[Slack MCP] Hardcoded OAuth callback port 3118 prevents authentication when multiple Claude Code sessions run in parallel
Summary
The Slack MCP plugin's OAuth config hardcodes callbackPort: 3118. Because the OAuth callback server binds to this single fixed port, only one Claude Code session on the machine can complete Slack OAuth at a time. Users running multiple parallel sessions (per-project, cmux-managed, detached terminals) hit unrecoverable auth failures whenever another session is already listening on 3118.
Reproduction
- Start a Claude Code session (A) that has loaded the Slack plugin. It binds
localhost:3118at some point during Slack MCP lifecycle. - In another terminal, start session B.
- In session B, run
/mcpand select Slack → Authenticate. - Auth fails with:
Error: OAuth callback port 3118 is already in use — another process may be holding it.
Run `lsof -ti:3118 -sTCP:LISTEN` to find it.

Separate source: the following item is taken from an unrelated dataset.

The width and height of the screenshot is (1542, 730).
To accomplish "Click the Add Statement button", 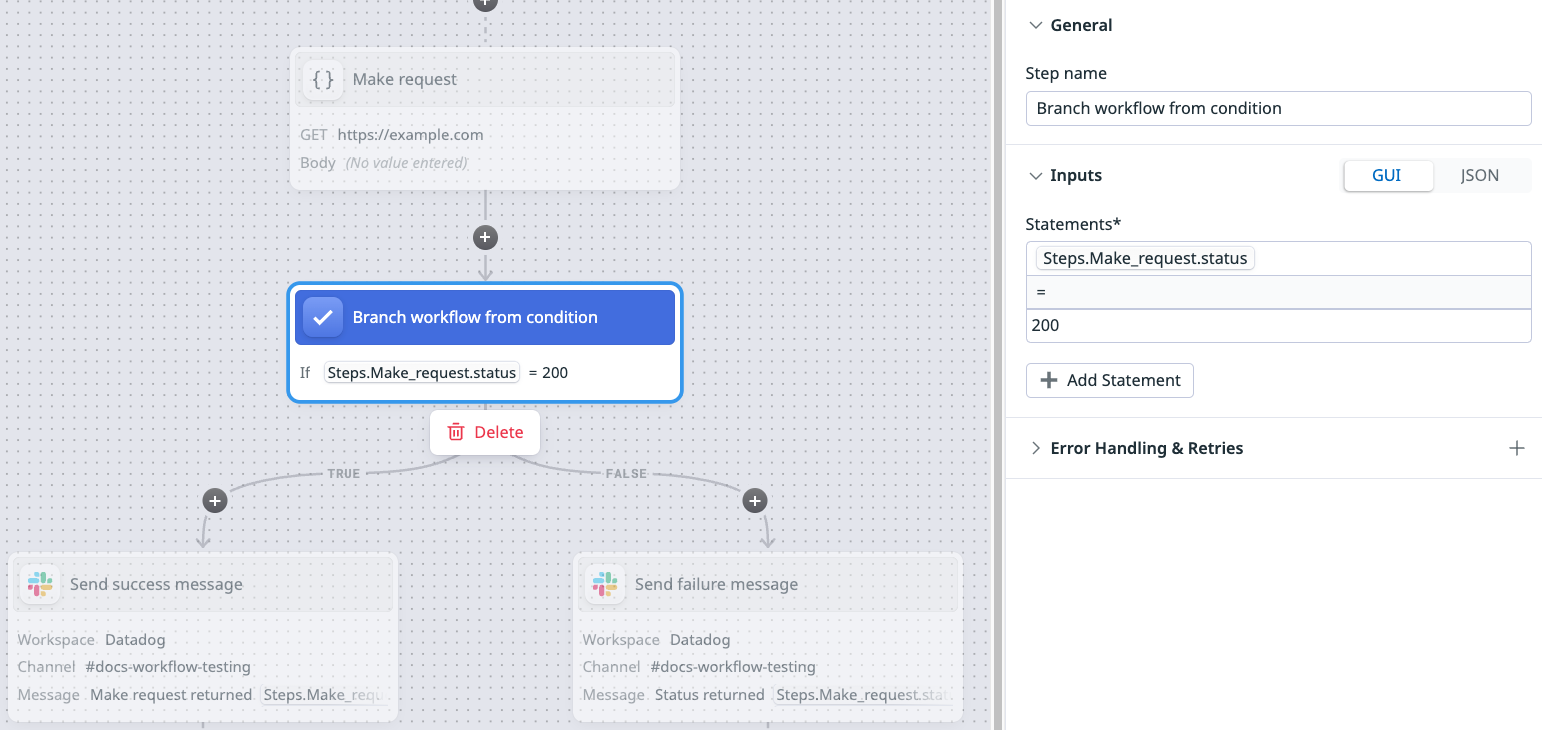I will pyautogui.click(x=1109, y=380).
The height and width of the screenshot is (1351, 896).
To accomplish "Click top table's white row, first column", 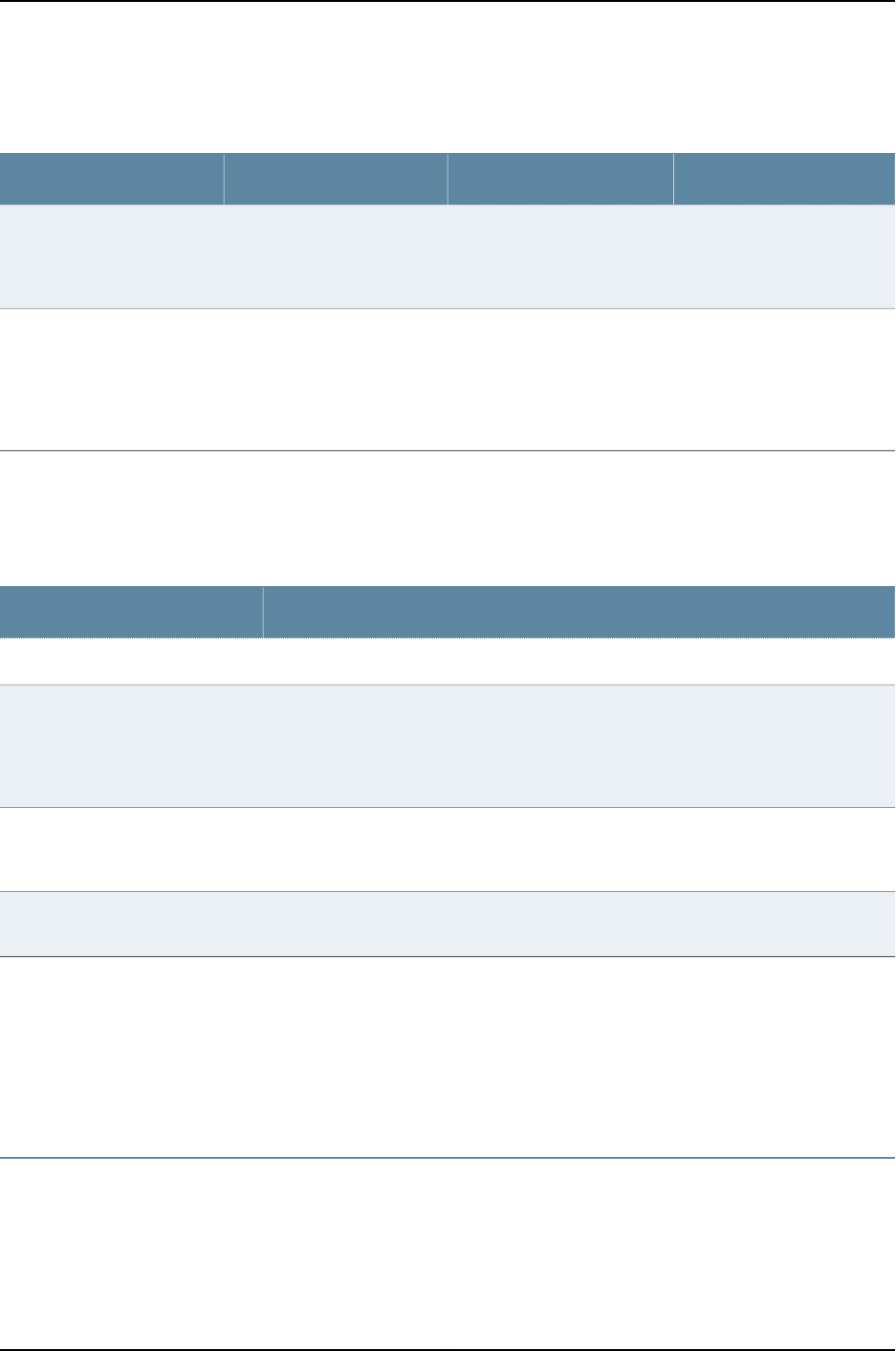I will point(112,379).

lsofreveals the port is held by another Claude Code process — a sibling session, not malware — with no way to proceed without killing that session.
Config
~/.claude/plugins/cache/claude-plugins-official/slack/1.0.0/.mcp.json:
{
"mcpServers": {
"slack": {
"type": "http",
"url": "https://mcp.slack.com/mcp",
"oauth": {
"clientId": "1601185624273.8899143856786",
"callbackPort": 3118
}
}
}
}
Root Cause
OAuth 2.0 requires redirect_uri to match a pre-registered value in the Slack OAuth app configuration. The Slack app (client_id: 1601185624273.8899143856786) has http://localhost:3118/callback registered as the only loopback redirect URI, so the MCP client cannot fall back to a different port.
Proposed Solutions (in order of preference)
1. RFC 8252 loopback redirect with wildcard port (recommended)
Per RFC 8252 §7.3, loopback redirect URIs SHOULD allow any port. Register http://127.0.0.1/callback (no port) in the Slack OAuth app and have the MCP client bind to an OS-assigned ephemeral port. This is the idiomatic modern approach and eliminates port collision entirely.
2. Port range fallback (GitHub CLI pattern)
Register a range (e.g., 3118-3127) in the Slack OAuth app, and have the client try each sequentially until one is free. This is what gh, gcloud, heroku, flyctl and many other dev-CLIs do.
3. Device Authorization Grant (RFC 8628)
No callback server needed. User copies a short code from terminal into browser. More user-friction but entirely port-independent. Good fallback if ①/② are blocked by Slack app policy.
4. Short-term UX improvement
The current error message points to lsof -ti:3118 -sTCP:LISTEN but doesn't tell the user that the port is almost always held by a sibling Claude Code session. Adding this context — and ideally offering to SIGTERM the blocking Claude process after confirmation — would reduce frustration significantly while ①/②/③ are being evaluated.
Environment
- Claude Code:
2.1.114 - Plugin:
claude-plugins-official/slack@1.0.0 - OS: macOS (Darwin 25.3.0)
- Usage pattern: 5-10 parallel Claude Code sessions per day (
cmux-managed + ad-hoc terminals). Common among heavy users.
Workaround
# Find the blocking Claude session
lsof -i:3118 -sTCP:LISTEN -n -P
# Kill it (destructive to that session)
lsof -ti:3118 -sTCP:LISTEN | xargs kill
# Then retry OAuth in the current session
This works but is destructive to the other session and counterintuitive — nothing in the error message hints that you're being blocked by your own previous Claude process.
Related Issues
- #37714 — Slack MCP plugin OAuth fails: redirect_uri not registered (different root cause, resolved by Slack OSS team)
- #37747 — MCP OAuth regression: client metadata document redirect_uris missing port
- #48993 — Remote HTTP MCP (Slack): forces frequent re-OAuth despite valid refresh tokens
Impact
This affects any user who runs multiple Claude Code sessions simultaneously — a workflow that Anthropic actively supports (project-scoped sessions, cmux, background agents). Without a fix, users must serialize all Slack MCP auth attempts, which contradicts the parallel-session design of the product.